**EXERCISE**. All lines after the one containing "Instruction: Click the img", together with that line itself, should be written out exactly, down to the last line of the entries below.

========

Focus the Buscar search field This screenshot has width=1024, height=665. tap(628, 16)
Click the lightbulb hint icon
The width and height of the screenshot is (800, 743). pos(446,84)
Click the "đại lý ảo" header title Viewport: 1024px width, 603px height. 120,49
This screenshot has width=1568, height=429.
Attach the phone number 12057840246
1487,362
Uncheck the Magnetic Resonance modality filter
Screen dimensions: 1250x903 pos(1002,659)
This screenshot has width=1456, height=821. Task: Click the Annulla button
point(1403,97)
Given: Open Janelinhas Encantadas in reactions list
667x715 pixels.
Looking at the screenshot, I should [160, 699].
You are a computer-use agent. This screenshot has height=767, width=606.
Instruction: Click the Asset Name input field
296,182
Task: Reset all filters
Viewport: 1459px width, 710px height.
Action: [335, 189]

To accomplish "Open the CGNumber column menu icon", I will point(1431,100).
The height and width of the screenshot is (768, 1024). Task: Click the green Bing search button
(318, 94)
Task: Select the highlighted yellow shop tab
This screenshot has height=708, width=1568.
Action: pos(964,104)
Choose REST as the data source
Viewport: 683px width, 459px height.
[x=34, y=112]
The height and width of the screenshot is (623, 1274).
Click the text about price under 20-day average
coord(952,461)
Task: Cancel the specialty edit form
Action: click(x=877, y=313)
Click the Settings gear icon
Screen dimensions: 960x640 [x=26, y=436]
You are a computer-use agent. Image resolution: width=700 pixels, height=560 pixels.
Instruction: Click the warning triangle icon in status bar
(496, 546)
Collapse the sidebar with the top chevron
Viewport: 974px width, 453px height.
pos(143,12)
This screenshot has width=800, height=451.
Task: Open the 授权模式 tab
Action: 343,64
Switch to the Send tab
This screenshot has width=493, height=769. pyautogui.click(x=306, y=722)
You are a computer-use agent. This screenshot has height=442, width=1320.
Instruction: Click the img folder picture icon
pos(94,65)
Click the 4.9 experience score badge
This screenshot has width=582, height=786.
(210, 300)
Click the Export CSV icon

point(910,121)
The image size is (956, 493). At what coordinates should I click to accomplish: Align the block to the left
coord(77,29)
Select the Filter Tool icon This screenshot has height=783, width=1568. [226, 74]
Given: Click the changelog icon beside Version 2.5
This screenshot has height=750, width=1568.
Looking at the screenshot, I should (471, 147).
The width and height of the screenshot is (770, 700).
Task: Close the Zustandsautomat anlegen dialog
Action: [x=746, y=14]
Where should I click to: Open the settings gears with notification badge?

========

**SOLUTION TO THIS EXERCISE**.
Instruction: Click the img folder picture icon
pos(94,65)
Click the 4.9 experience score badge
This screenshot has width=582, height=786.
(210, 300)
Click the Export CSV icon

point(910,121)
The image size is (956, 493). At what coordinates should I click to accomplish: Align the block to the left
coord(77,29)
Select the Filter Tool icon This screenshot has height=783, width=1568. [226, 74]
Given: Click the changelog icon beside Version 2.5
This screenshot has height=750, width=1568.
Looking at the screenshot, I should (471, 147).
The width and height of the screenshot is (770, 700).
Task: Close the Zustandsautomat anlegen dialog
Action: [x=746, y=14]
Where should I click to: Open the settings gears with notification badge?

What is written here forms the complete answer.